Trump Finds Unlikely Ally in Polman, Globetrotting Unilever CEOBy
CEO says a ‘misperception’ that Trump opposes globalization
Trump wants global wealth ‘distributed more evenly’: Polman
At first glance Unilever Chief Executive Officer Paul Polman doesn’t come across as a typical Donald Trump advocate. A globetrotting intellectual who happens to run a massive consumer-goods company, Polman champions sustainability, gender equality and the well-being of the world’s poorest, while projecting a glitz-free public image.

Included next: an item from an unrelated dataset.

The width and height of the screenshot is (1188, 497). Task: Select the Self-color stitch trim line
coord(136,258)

And yet, Polman found surprisingly positive words for the 45th U.S. president Thursday. The Dutchman’s message: Trump wants a more equal distribution of globalization’s spoils. Any view that the Trump administration opposes a more global order is a “misperception,” Polman told reporters during an interview following the company’s full-year results.
“I think the new administration wants wealth from globalization to be distributed more evenly,” said Polman, who was co-chair of the World Economic Forum at Davos in 2012.

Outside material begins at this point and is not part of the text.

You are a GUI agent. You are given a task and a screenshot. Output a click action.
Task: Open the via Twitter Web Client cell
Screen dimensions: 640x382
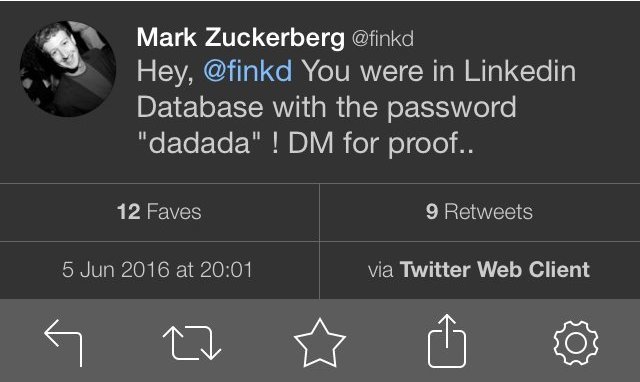[x=480, y=270]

Trump withdrew from the Trans-Pacific Partnership trade agreement in his first day in office, and opposes other trade deals, such as Nafta, which he has routinely blamed for the loss of U.S. jobs. Corporate chiefs of all stripes are treading lightly around Trump and promoting U.S. expansion plans to avoid landing in the crosshairs of his rapid-fire Twitter feed, which can send a company’s shares plunging.

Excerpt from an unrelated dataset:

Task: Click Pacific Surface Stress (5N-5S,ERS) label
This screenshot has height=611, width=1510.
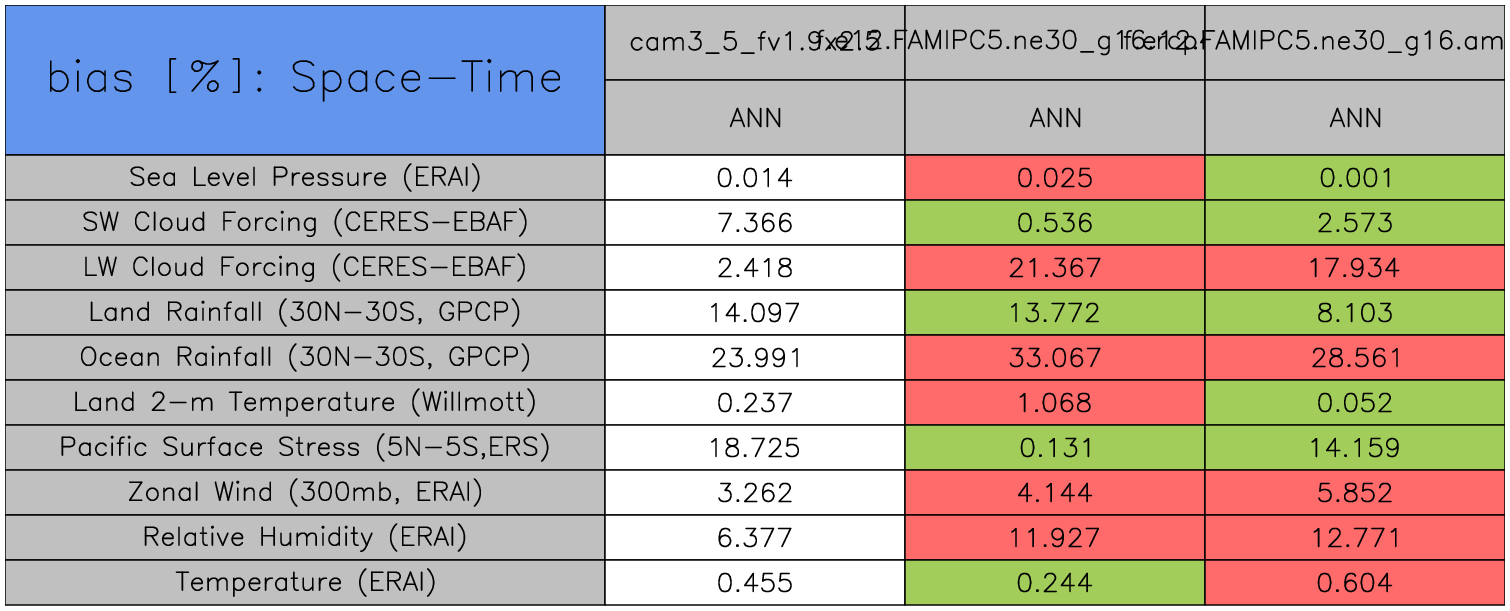Action: (305, 448)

Polman, who’s married to an American and sits on the board of U.S. chemical giant Dow Chemical Co., also said he expects consumer confidence to improve in the U.S., the company’s largest market, where it sells everything from Dove soaps to Hellmann’s mayonnaise. Unilever’s sales growth in North America improved slightly last year thanks to new deodorants and ice creams. The company employs more than 8,000 people in the U.S. out of about 170,000 worldwide.
Despite the supportive words, Polman tweeted in favor of the Jan. 21 Women’s March, in which hundreds of thousands of people demonstrated in cities like Washington, Chicago, and New York in response to Trump’s surprise election victory.